Le site officiel de l'IMN a identifié les six Nigérians tués comme étant Ali Sulaiman, Yasser Ismail Abdulaziz, Muhammad Rabil, Abba Abubakr Nura et Abdulmalik Ibrahim.
Hassan Bala, haut responsable de l'IMN et représentant du bureau du cheikh Zakzaky, a confirmé l'incident à Press TV vendredi soir, affirmant que le convoi du gouverneur de l'État de Kaduna avait attaqué les partisans du cheikh Zakzaky, tuant six personnes et en blessant des dizaines d'autres.
"Le chef du mouvement (IMN), le cheikh Ibrahim Zakzaky, et son épouse, qui ont passé plus de cinq ans en détention, ont été libérés sous caution par le tribunal nigérian", a-t-il déclaré. "Ils ont depuis demandé au gouvernement nigérian de leur délivrer un passeport afin qu'ils puissent se faire soigner à l'étranger, mais le gouvernement a refusé et l'état de santé du couple s'est détérioré.
M. Bala a déclaré que les partisans de l'ecclésiastique avaient "juré de poursuivre les manifestations" jusqu'à ce que le gouvernement nigérian délivre les documents de voyage de M. Zakzaky et de son épouse, ajoutant que les manifestations pacifiques "se transforment généralement en bain de sang" en raison de la répression brutale exercée par le gouvernement.
Ibrahim Musa, rédacteur en chef du journal Almizan, le seul journal en langue haoussa du groupe, a déclaré à Press TV que six hommes avaient été tués jeudi et qu'un corps était toujours sous la garde de la police.
Quelques jours après le discours provocateur d'El-Rufai à Zaria, Musa a déclaré que "six membres innocents du mouvement ont été abattus par une équipe conjointe de l'armée et de la police au cours d'une manifestation pacifique".

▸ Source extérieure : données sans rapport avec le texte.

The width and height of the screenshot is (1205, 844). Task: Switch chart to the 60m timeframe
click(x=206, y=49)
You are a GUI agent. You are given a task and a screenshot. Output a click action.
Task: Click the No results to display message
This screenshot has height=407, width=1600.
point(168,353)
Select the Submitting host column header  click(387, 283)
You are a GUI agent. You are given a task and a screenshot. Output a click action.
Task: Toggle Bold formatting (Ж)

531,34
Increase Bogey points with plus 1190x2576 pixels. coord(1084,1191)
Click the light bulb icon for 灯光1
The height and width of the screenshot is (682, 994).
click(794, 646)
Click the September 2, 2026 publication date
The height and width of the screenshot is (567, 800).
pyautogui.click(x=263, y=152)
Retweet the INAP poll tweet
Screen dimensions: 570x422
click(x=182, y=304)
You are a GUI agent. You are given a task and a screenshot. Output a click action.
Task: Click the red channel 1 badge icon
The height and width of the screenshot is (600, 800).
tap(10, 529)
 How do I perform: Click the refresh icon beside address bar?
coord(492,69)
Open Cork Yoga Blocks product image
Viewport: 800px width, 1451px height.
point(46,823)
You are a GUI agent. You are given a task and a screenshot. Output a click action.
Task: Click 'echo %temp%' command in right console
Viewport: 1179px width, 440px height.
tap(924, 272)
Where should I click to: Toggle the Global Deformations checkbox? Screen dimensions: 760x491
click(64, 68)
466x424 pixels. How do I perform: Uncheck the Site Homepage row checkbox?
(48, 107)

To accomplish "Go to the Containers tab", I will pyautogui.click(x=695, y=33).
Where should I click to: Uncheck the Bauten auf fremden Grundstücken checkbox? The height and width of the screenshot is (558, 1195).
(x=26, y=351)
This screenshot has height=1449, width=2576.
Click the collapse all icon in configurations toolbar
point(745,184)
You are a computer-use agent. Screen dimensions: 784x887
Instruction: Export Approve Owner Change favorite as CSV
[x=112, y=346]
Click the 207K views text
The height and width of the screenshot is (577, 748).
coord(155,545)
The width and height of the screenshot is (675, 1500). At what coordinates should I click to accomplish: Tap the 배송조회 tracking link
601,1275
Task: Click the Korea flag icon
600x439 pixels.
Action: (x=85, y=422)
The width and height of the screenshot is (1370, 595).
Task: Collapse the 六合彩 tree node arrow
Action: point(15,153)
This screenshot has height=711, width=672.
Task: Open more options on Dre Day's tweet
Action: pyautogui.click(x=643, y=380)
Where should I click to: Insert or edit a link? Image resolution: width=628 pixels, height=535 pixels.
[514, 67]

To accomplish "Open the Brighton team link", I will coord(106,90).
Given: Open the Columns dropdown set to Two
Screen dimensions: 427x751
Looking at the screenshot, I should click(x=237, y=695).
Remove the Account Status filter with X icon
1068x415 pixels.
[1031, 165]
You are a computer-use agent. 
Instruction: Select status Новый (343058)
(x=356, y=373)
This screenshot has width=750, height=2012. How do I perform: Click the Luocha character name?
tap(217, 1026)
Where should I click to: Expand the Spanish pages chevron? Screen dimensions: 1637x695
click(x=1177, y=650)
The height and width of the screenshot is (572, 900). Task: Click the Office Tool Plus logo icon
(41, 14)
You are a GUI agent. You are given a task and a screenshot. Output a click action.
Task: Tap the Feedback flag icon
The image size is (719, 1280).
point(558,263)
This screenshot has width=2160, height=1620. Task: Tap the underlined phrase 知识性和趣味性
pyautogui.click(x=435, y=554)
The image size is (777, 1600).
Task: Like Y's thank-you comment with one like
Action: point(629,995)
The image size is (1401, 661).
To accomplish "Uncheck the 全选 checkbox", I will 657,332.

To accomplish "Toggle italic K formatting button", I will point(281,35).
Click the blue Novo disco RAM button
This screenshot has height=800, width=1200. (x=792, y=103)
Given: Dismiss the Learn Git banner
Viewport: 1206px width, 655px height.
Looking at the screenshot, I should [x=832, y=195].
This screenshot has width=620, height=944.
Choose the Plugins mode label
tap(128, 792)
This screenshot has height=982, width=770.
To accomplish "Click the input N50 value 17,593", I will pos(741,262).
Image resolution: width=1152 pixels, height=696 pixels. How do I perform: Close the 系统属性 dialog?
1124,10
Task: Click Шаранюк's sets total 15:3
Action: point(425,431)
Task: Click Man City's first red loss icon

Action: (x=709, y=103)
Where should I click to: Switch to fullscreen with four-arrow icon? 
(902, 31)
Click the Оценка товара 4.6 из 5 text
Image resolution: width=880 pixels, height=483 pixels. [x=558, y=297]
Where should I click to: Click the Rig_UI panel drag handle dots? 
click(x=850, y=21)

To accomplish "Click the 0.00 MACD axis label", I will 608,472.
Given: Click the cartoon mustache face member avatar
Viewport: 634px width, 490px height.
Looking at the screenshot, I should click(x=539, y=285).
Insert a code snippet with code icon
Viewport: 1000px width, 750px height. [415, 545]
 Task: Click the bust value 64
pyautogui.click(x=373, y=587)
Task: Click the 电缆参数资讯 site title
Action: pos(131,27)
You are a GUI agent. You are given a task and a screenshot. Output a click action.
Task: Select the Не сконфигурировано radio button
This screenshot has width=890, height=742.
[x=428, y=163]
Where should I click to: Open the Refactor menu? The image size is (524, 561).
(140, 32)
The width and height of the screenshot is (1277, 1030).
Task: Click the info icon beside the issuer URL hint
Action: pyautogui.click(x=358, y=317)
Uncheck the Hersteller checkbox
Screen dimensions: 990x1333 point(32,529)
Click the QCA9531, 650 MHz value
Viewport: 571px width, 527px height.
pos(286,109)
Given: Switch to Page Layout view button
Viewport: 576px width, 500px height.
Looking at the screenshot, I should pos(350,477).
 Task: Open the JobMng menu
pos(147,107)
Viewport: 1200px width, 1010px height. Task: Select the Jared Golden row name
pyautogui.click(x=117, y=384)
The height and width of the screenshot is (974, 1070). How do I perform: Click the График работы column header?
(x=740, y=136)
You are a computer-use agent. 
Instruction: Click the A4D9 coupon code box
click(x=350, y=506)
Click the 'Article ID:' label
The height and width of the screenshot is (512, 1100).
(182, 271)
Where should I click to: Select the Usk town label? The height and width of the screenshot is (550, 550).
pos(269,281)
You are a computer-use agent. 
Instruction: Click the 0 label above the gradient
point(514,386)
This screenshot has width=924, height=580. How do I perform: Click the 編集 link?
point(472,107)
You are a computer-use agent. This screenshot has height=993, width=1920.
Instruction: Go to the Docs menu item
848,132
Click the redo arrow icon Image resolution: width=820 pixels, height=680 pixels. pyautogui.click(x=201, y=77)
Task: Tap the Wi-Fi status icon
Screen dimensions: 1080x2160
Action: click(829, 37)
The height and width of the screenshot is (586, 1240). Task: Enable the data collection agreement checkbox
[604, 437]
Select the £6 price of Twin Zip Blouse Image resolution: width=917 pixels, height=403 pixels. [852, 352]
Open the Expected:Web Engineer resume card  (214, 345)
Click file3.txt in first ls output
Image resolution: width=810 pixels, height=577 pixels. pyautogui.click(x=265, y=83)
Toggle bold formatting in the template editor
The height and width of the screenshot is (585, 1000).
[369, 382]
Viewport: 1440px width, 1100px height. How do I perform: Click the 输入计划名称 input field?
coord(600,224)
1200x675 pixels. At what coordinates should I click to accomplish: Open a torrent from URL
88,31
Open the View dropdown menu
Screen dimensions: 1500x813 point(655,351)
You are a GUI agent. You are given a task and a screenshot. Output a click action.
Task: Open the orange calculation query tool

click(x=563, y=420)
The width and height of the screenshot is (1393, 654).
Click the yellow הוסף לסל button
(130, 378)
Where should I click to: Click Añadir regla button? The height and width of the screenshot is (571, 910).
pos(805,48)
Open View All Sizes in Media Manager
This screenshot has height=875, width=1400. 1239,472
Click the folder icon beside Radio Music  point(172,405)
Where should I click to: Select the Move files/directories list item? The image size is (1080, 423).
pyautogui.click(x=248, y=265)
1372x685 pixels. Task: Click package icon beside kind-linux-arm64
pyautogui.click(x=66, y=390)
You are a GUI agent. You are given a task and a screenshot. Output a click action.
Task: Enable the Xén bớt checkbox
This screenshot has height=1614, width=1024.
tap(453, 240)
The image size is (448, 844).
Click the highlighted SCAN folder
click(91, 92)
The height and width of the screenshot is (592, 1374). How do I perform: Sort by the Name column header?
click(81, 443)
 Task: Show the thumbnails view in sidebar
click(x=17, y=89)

Dans un communiqué publié vendredi soir, le cheikh Zakzaky a présenté ses condoléances pour la mort de six membres de l'IMN "qui ont été brutalement abattus hier au cours d'une manifestation pacifique à Kaduna".
Les dirigeants chiites de Kaduna ont menacé vendredi d'intenter une action en justice contre le gouvernement de l'État et le gouverneur El-Rufai, rejetant l'affirmation officielle selon laquelle les manifestants "bloquaient la route".
Un porte-parole de la police cité par les médias locaux a déclaré que l'IMN dirigé par Zakzaky "n'a pas le droit de mener quelque forme de protestation que ce soit", ce que les militants ont qualifié de "provocation".
Syed Zafar Mehdi est un journaliste, commentateur politique et auteur basé à Téhéran. Il a réalisé des reportages pendant plus de 13 ans sur l'Inde, l'Afghanistan, le Cachemire et l'Asie ode l'Ouest pour des publications de premier plan dans le monde entier.